WRITTEN PROBLEM →
Lay out the records below as a Markdown table with the columns No. and Entry, giving each line its row number and leaving out blank lines. Begin at the line that has "Általános szerződési feltételek (587, 1579)" and stop after the line that has "Find Us (835, 42)", including only those lines.

Source data:
--------
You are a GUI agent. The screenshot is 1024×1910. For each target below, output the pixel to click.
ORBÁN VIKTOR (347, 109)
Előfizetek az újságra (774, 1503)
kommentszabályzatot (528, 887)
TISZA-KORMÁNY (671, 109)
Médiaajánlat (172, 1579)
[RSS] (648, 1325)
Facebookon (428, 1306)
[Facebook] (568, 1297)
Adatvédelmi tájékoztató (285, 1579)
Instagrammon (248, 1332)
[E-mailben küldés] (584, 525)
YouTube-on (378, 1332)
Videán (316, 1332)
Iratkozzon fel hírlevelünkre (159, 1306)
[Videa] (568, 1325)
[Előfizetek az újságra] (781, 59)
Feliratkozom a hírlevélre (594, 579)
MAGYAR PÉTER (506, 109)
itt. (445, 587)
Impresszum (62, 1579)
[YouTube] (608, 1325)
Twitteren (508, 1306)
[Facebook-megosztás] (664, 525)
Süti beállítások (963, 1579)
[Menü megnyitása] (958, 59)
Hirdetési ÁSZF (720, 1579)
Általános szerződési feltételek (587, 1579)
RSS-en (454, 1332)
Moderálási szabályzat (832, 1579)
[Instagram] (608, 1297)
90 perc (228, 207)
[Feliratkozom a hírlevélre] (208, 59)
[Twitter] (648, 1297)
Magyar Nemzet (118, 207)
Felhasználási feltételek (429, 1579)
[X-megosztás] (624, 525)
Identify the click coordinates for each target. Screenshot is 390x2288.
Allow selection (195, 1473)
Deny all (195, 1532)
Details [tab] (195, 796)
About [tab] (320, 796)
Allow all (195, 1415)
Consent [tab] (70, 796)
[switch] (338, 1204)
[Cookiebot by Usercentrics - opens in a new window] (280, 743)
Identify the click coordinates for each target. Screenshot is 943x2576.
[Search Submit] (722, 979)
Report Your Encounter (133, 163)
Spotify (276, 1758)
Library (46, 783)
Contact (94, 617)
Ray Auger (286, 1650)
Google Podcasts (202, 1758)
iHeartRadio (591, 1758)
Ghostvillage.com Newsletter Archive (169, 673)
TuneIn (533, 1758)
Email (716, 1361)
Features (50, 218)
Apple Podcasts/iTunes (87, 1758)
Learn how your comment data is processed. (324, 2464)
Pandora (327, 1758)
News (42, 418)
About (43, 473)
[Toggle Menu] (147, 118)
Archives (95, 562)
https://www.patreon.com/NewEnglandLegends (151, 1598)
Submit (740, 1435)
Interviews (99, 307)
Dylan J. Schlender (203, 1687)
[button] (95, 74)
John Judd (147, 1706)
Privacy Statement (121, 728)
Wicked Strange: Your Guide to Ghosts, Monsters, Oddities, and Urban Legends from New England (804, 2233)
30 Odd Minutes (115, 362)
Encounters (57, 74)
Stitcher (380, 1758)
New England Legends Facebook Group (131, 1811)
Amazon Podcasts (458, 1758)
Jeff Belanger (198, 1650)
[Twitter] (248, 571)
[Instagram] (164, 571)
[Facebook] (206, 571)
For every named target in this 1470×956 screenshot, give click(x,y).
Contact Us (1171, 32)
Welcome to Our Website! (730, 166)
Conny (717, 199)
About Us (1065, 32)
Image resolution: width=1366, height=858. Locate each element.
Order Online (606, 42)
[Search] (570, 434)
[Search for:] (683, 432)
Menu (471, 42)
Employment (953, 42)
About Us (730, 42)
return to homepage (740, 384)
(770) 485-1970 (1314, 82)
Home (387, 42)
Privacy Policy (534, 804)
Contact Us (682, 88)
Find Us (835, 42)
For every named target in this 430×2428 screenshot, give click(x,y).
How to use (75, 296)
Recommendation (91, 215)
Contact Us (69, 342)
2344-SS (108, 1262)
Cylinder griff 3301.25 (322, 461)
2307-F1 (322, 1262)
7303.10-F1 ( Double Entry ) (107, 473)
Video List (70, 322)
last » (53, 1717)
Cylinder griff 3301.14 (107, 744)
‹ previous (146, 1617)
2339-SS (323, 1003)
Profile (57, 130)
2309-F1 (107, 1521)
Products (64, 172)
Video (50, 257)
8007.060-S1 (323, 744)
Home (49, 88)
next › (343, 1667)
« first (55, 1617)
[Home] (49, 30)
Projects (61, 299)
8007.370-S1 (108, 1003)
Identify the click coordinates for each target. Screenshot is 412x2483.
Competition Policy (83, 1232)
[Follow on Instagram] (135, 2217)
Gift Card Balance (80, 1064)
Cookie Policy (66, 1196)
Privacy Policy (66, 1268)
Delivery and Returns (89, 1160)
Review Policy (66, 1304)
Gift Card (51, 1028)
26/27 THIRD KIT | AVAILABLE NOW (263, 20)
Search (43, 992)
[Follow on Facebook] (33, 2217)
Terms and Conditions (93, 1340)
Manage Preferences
--------
RIGHT ANSWER →
| No. | Entry |
|---|---|
| 1 | Általános szerződési feltételek (587, 1579) |
| 2 | RSS-en (454, 1332) |
| 3 | Moderálási szabályzat (832, 1579) |
| 4 | [Instagram] (608, 1297) |
| 5 | 90 perc (228, 207) |
| 6 | [Feliratkozom a hírlevélre] (208, 59) |
| 7 | [Twitter] (648, 1297) |
| 8 | Magyar Nemzet (118, 207) |
| 9 | Felhasználási feltételek (429, 1579) |
| 10 | [X-megosztás] (624, 525) |
| 11 | Identify the click coordinates for each target. Screenshot is 390x2288. |
| 12 | Allow selection (195, 1473) |
| 13 | Deny all (195, 1532) |
| 14 | Details [tab] (195, 796) |
| 15 | About [tab] (320, 796) |
| 16 | Allow all (195, 1415) |
| 17 | Consent [tab] (70, 796) |
| 18 | [switch] (338, 1204) |
| 19 | [Cookiebot by Usercentrics - opens in a new window] (280, 743) |
| 20 | Identify the click coordinates for each target. Screenshot is 943x2576. |
| 21 | [Search Submit] (722, 979) |
| 22 | Report Your Encounter (133, 163) |
| 23 | Spotify (276, 1758) |
| 24 | Library (46, 783) |
| 25 | Contact (94, 617) |
| 26 | Ray Auger (286, 1650) |
| 27 | Google Podcasts (202, 1758) |
| 28 | iHeartRadio (591, 1758) |
| 29 | Ghostvillage.com Newsletter Archive (169, 673) |
| 30 | TuneIn (533, 1758) |
| 31 | Email (716, 1361) |
| 32 | Features (50, 218) |
| 33 | Apple Podcasts/iTunes (87, 1758) |
| 34 | Learn how your comment data is processed. (324, 2464) |
| 35 | Pandora (327, 1758) |
| 36 | News (42, 418) |
| 37 | About (43, 473) |
| 38 | [Toggle Menu] (147, 118) |
| 39 | Archives (95, 562) |
| 40 | https://www.patreon.com/NewEnglandLegends (151, 1598) |
| 41 | Submit (740, 1435) |
| 42 | Interviews (99, 307) |
| 43 | Dylan J. Schlender (203, 1687) |
| 44 | [button] (95, 74) |
| 45 | John Judd (147, 1706) |
| 46 | Privacy Statement (121, 728) |
| 47 | Wicked Strange: Your Guide to Ghosts, Monsters, Oddities, and Urban Legends from New England (804, 2233) |
| 48 | 30 Odd Minutes (115, 362) |
| 49 | Encounters (57, 74) |
| 50 | Stitcher (380, 1758) |
| 51 | New England Legends Facebook Group (131, 1811) |
| 52 | Amazon Podcasts (458, 1758) |
| 53 | Jeff Belanger (198, 1650) |
| 54 | [Twitter] (248, 571) |
| 55 | [Instagram] (164, 571) |
| 56 | [Facebook] (206, 571) |
| 57 | For every named target in this 1470×956 screenshot, give click(x,y). |
| 58 | Contact Us (1171, 32) |
| 59 | Welcome to Our Website! (730, 166) |
| 60 | Conny (717, 199) |
| 61 | About Us (1065, 32) |
| 62 | Image resolution: width=1366, height=858. Locate each element. |
| 63 | Order Online (606, 42) |
| 64 | [Search] (570, 434) |
| 65 | [Search for:] (683, 432) |
| 66 | Menu (471, 42) |
| 67 | Employment (953, 42) |
| 68 | About Us (730, 42) |
| 69 | return to homepage (740, 384) |
| 70 | (770) 485-1970 (1314, 82) |
| 71 | Home (387, 42) |
| 72 | Privacy Policy (534, 804) |
| 73 | Contact Us (682, 88) |
| 74 | Find Us (835, 42) |